**EXERCISE REQUIREMENTS:** The whole of the material needs to be repeated exactly, line for line.

**SOURCE RECORDS:**
▬▬▬

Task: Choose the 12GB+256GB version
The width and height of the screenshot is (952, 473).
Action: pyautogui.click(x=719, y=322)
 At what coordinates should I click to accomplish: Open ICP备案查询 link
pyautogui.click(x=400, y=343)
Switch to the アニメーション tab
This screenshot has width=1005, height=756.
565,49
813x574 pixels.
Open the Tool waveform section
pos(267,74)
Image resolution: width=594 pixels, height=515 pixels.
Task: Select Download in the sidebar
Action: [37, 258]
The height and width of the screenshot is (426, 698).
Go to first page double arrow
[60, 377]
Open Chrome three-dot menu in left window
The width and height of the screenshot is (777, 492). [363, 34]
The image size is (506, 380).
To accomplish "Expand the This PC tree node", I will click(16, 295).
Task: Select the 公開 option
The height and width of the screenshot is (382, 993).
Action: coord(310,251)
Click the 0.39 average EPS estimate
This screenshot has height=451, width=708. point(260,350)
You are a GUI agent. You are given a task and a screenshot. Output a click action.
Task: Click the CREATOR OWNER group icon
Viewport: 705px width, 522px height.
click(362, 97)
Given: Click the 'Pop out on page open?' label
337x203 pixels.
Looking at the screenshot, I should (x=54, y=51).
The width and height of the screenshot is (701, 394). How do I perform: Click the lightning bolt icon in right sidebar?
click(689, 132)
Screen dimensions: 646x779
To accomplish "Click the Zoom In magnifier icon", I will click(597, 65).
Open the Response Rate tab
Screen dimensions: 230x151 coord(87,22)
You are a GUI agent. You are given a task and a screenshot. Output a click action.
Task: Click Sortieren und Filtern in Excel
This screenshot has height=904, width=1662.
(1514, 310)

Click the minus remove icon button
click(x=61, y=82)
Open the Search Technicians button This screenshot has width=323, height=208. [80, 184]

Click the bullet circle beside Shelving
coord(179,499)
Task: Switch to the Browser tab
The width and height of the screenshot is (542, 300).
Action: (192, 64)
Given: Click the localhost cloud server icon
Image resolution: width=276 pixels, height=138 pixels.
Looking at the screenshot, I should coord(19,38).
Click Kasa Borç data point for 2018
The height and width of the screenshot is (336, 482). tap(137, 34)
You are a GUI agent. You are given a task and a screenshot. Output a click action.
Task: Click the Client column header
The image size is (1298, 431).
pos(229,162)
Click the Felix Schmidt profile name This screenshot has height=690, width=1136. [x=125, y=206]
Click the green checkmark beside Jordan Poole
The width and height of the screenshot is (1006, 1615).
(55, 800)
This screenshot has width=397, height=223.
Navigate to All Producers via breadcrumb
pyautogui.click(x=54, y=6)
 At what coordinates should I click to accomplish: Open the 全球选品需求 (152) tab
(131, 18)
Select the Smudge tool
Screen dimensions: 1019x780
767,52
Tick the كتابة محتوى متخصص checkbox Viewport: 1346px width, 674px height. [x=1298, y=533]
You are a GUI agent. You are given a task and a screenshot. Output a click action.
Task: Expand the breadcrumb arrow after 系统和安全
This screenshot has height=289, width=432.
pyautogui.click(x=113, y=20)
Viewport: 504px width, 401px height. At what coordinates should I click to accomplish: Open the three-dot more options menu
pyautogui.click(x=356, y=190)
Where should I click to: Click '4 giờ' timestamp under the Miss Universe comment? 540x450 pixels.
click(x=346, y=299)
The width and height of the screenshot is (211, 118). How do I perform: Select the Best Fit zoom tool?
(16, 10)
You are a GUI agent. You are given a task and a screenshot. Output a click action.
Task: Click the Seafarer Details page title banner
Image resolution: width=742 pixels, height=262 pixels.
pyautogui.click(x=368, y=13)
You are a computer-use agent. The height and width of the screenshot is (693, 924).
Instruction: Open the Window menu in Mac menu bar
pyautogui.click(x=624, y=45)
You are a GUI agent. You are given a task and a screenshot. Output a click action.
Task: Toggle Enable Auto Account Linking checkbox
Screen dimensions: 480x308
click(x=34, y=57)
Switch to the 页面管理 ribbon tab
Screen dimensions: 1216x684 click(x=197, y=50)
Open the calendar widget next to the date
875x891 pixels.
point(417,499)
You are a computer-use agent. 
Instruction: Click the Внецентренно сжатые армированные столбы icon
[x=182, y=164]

▬▬▬

**OUTPUT FOR THIS EXERCISE:**
Task: Choose the 12GB+256GB version
The width and height of the screenshot is (952, 473).
Action: pyautogui.click(x=719, y=322)
 At what coordinates should I click to accomplish: Open ICP备案查询 link
pyautogui.click(x=400, y=343)
Switch to the アニメーション tab
This screenshot has width=1005, height=756.
565,49
813x574 pixels.
Open the Tool waveform section
pos(267,74)
Image resolution: width=594 pixels, height=515 pixels.
Task: Select Download in the sidebar
Action: [37, 258]
The height and width of the screenshot is (426, 698).
Go to first page double arrow
[60, 377]
Open Chrome three-dot menu in left window
The width and height of the screenshot is (777, 492). [363, 34]
The image size is (506, 380).
To accomplish "Expand the This PC tree node", I will click(16, 295).
Task: Select the 公開 option
The height and width of the screenshot is (382, 993).
Action: coord(310,251)
Click the 0.39 average EPS estimate
This screenshot has height=451, width=708. point(260,350)
You are a GUI agent. You are given a task and a screenshot. Output a click action.
Task: Click the CREATOR OWNER group icon
Viewport: 705px width, 522px height.
click(362, 97)
Given: Click the 'Pop out on page open?' label
337x203 pixels.
Looking at the screenshot, I should (x=54, y=51).
The width and height of the screenshot is (701, 394). How do I perform: Click the lightning bolt icon in right sidebar?
click(689, 132)
Screen dimensions: 646x779
To accomplish "Click the Zoom In magnifier icon", I will click(597, 65).
Open the Response Rate tab
Screen dimensions: 230x151 coord(87,22)
You are a GUI agent. You are given a task and a screenshot. Output a click action.
Task: Click Sortieren und Filtern in Excel
This screenshot has height=904, width=1662.
(1514, 310)

Click the minus remove icon button
click(x=61, y=82)
Open the Search Technicians button This screenshot has width=323, height=208. [80, 184]

Click the bullet circle beside Shelving
coord(179,499)
Task: Switch to the Browser tab
The width and height of the screenshot is (542, 300).
Action: (192, 64)
Given: Click the localhost cloud server icon
Image resolution: width=276 pixels, height=138 pixels.
Looking at the screenshot, I should coord(19,38).
Click Kasa Borç data point for 2018
The height and width of the screenshot is (336, 482). tap(137, 34)
You are a GUI agent. You are given a task and a screenshot. Output a click action.
Task: Click the Client column header
The image size is (1298, 431).
pos(229,162)
Click the Felix Schmidt profile name This screenshot has height=690, width=1136. [x=125, y=206]
Click the green checkmark beside Jordan Poole
The width and height of the screenshot is (1006, 1615).
(55, 800)
This screenshot has width=397, height=223.
Navigate to All Producers via breadcrumb
pyautogui.click(x=54, y=6)
 At what coordinates should I click to accomplish: Open the 全球选品需求 (152) tab
(131, 18)
Select the Smudge tool
Screen dimensions: 1019x780
767,52
Tick the كتابة محتوى متخصص checkbox Viewport: 1346px width, 674px height. [x=1298, y=533]
You are a GUI agent. You are given a task and a screenshot. Output a click action.
Task: Expand the breadcrumb arrow after 系统和安全
This screenshot has height=289, width=432.
pyautogui.click(x=113, y=20)
Viewport: 504px width, 401px height. At what coordinates should I click to accomplish: Open the three-dot more options menu
pyautogui.click(x=356, y=190)
Where should I click to: Click '4 giờ' timestamp under the Miss Universe comment? 540x450 pixels.
click(x=346, y=299)
The width and height of the screenshot is (211, 118). How do I perform: Select the Best Fit zoom tool?
(16, 10)
You are a GUI agent. You are given a task and a screenshot. Output a click action.
Task: Click the Seafarer Details page title banner
Image resolution: width=742 pixels, height=262 pixels.
pyautogui.click(x=368, y=13)
You are a computer-use agent. The height and width of the screenshot is (693, 924).
Instruction: Open the Window menu in Mac menu bar
pyautogui.click(x=624, y=45)
You are a GUI agent. You are given a task and a screenshot. Output a click action.
Task: Toggle Enable Auto Account Linking checkbox
Screen dimensions: 480x308
click(x=34, y=57)
Switch to the 页面管理 ribbon tab
Screen dimensions: 1216x684 click(x=197, y=50)
Open the calendar widget next to the date
875x891 pixels.
point(417,499)
You are a computer-use agent. 
Instruction: Click the Внецентренно сжатые армированные столбы icon
[x=182, y=164]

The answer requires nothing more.